==== INPUT RECORDS ====

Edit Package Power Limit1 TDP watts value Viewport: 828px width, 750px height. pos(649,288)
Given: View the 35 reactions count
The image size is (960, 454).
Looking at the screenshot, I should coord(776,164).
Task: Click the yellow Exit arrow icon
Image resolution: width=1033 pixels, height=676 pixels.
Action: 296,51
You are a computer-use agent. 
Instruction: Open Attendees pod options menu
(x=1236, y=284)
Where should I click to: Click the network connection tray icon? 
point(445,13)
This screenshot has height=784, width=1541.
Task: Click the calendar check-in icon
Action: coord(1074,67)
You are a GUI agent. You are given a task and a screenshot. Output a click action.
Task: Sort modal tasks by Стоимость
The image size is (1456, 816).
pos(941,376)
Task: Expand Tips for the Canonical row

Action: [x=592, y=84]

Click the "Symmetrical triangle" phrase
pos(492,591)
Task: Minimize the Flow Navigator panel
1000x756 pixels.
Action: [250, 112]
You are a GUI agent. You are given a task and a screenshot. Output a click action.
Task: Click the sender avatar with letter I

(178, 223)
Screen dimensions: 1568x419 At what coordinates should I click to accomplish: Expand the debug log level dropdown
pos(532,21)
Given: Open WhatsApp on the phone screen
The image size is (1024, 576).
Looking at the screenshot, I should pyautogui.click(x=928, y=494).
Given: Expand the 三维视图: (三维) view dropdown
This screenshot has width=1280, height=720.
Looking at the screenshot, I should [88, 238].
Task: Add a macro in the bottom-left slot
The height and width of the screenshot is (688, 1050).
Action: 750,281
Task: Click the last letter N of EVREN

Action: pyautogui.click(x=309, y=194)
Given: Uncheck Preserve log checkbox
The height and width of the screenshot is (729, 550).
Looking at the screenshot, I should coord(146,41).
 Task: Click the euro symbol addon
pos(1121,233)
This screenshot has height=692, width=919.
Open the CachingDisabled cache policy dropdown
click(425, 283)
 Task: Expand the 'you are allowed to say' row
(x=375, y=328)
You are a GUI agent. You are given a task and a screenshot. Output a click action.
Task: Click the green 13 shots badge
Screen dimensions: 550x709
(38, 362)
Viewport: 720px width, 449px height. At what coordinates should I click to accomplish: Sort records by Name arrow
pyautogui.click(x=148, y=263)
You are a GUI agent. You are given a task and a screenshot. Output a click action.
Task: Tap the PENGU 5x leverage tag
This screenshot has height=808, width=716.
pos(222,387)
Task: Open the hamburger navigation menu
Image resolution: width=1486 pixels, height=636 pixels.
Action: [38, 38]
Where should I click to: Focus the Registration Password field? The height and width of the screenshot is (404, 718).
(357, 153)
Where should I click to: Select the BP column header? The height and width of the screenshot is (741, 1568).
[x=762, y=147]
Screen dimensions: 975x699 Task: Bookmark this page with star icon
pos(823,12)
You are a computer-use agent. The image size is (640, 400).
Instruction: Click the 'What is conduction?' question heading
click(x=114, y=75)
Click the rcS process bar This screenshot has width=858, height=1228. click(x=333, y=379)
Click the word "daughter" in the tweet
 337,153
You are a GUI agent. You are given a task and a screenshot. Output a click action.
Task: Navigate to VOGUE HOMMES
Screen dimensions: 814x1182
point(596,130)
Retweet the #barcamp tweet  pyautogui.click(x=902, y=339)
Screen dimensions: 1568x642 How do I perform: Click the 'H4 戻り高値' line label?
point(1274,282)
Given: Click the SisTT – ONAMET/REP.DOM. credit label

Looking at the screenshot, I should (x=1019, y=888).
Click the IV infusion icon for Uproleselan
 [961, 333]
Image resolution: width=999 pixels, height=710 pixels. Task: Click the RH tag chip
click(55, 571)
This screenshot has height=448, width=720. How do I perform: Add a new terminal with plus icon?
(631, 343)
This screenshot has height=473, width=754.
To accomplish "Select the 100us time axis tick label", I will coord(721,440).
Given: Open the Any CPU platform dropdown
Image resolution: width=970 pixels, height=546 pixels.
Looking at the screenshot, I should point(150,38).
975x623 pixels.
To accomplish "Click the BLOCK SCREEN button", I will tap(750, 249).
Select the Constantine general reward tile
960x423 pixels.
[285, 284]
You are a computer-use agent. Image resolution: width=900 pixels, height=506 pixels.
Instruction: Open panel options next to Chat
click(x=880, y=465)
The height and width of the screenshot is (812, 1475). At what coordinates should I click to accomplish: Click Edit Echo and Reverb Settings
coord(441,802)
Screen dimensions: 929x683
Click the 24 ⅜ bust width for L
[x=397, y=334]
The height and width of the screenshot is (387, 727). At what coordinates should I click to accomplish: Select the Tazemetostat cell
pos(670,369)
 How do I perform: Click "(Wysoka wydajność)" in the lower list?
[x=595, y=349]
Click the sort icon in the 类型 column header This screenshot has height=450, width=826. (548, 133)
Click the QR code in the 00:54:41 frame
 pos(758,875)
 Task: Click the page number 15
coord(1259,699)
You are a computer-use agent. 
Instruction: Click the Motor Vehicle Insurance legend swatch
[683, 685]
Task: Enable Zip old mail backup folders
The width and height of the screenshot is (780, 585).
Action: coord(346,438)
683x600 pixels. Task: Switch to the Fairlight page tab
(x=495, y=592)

====

- EXERCISE DIRECTIONS -
Repeat every record, keeping each line exactly as it is.

- RESPONSE BELOW -
Edit Package Power Limit1 TDP watts value Viewport: 828px width, 750px height. pos(649,288)
Given: View the 35 reactions count
The image size is (960, 454).
Looking at the screenshot, I should coord(776,164).
Task: Click the yellow Exit arrow icon
Image resolution: width=1033 pixels, height=676 pixels.
Action: 296,51
You are a computer-use agent. 
Instruction: Open Attendees pod options menu
(x=1236, y=284)
Where should I click to: Click the network connection tray icon? 
point(445,13)
This screenshot has height=784, width=1541.
Task: Click the calendar check-in icon
Action: coord(1074,67)
You are a GUI agent. You are given a task and a screenshot. Output a click action.
Task: Sort modal tasks by Стоимость
The image size is (1456, 816).
pos(941,376)
Task: Expand Tips for the Canonical row

Action: [x=592, y=84]

Click the "Symmetrical triangle" phrase
pos(492,591)
Task: Minimize the Flow Navigator panel
1000x756 pixels.
Action: [250, 112]
You are a GUI agent. You are given a task and a screenshot. Output a click action.
Task: Click the sender avatar with letter I

(178, 223)
Screen dimensions: 1568x419 At what coordinates should I click to accomplish: Expand the debug log level dropdown
pos(532,21)
Given: Open WhatsApp on the phone screen
The image size is (1024, 576).
Looking at the screenshot, I should pyautogui.click(x=928, y=494).
Given: Expand the 三维视图: (三维) view dropdown
This screenshot has width=1280, height=720.
Looking at the screenshot, I should [88, 238].
Task: Add a macro in the bottom-left slot
The height and width of the screenshot is (688, 1050).
Action: 750,281
Task: Click the last letter N of EVREN

Action: pyautogui.click(x=309, y=194)
Given: Uncheck Preserve log checkbox
The height and width of the screenshot is (729, 550).
Looking at the screenshot, I should coord(146,41).
 Task: Click the euro symbol addon
pos(1121,233)
This screenshot has height=692, width=919.
Open the CachingDisabled cache policy dropdown
click(425, 283)
 Task: Expand the 'you are allowed to say' row
(x=375, y=328)
You are a GUI agent. You are given a task and a screenshot. Output a click action.
Task: Click the green 13 shots badge
Screen dimensions: 550x709
(38, 362)
Viewport: 720px width, 449px height. At what coordinates should I click to accomplish: Sort records by Name arrow
pyautogui.click(x=148, y=263)
You are a GUI agent. You are given a task and a screenshot. Output a click action.
Task: Tap the PENGU 5x leverage tag
This screenshot has height=808, width=716.
pos(222,387)
Task: Open the hamburger navigation menu
Image resolution: width=1486 pixels, height=636 pixels.
Action: [38, 38]
Where should I click to: Focus the Registration Password field? The height and width of the screenshot is (404, 718).
(357, 153)
Where should I click to: Select the BP column header? The height and width of the screenshot is (741, 1568).
[x=762, y=147]
Screen dimensions: 975x699 Task: Bookmark this page with star icon
pos(823,12)
You are a computer-use agent. The image size is (640, 400).
Instruction: Click the 'What is conduction?' question heading
click(x=114, y=75)
Click the rcS process bar This screenshot has width=858, height=1228. click(x=333, y=379)
Click the word "daughter" in the tweet
 337,153
You are a GUI agent. You are given a task and a screenshot. Output a click action.
Task: Navigate to VOGUE HOMMES
Screen dimensions: 814x1182
point(596,130)
Retweet the #barcamp tweet  pyautogui.click(x=902, y=339)
Screen dimensions: 1568x642 How do I perform: Click the 'H4 戻り高値' line label?
point(1274,282)
Given: Click the SisTT – ONAMET/REP.DOM. credit label

Looking at the screenshot, I should (x=1019, y=888).
Click the IV infusion icon for Uproleselan
 [961, 333]
Image resolution: width=999 pixels, height=710 pixels. Task: Click the RH tag chip
click(55, 571)
This screenshot has height=448, width=720. How do I perform: Add a new terminal with plus icon?
(631, 343)
This screenshot has height=473, width=754.
To accomplish "Select the 100us time axis tick label", I will coord(721,440).
Given: Open the Any CPU platform dropdown
Image resolution: width=970 pixels, height=546 pixels.
Looking at the screenshot, I should point(150,38).
975x623 pixels.
To accomplish "Click the BLOCK SCREEN button", I will tap(750, 249).
Select the Constantine general reward tile
960x423 pixels.
[285, 284]
You are a computer-use agent. Image resolution: width=900 pixels, height=506 pixels.
Instruction: Open panel options next to Chat
click(x=880, y=465)
The height and width of the screenshot is (812, 1475). At what coordinates should I click to accomplish: Click Edit Echo and Reverb Settings
coord(441,802)
Screen dimensions: 929x683
Click the 24 ⅜ bust width for L
[x=397, y=334]
The height and width of the screenshot is (387, 727). At what coordinates should I click to accomplish: Select the Tazemetostat cell
pos(670,369)
 How do I perform: Click "(Wysoka wydajność)" in the lower list?
[x=595, y=349]
Click the sort icon in the 类型 column header This screenshot has height=450, width=826. (548, 133)
Click the QR code in the 00:54:41 frame
 pos(758,875)
 Task: Click the page number 15
coord(1259,699)
You are a computer-use agent. 
Instruction: Click the Motor Vehicle Insurance legend swatch
[683, 685]
Task: Enable Zip old mail backup folders
The width and height of the screenshot is (780, 585).
Action: coord(346,438)
683x600 pixels. Task: Switch to the Fairlight page tab
(x=495, y=592)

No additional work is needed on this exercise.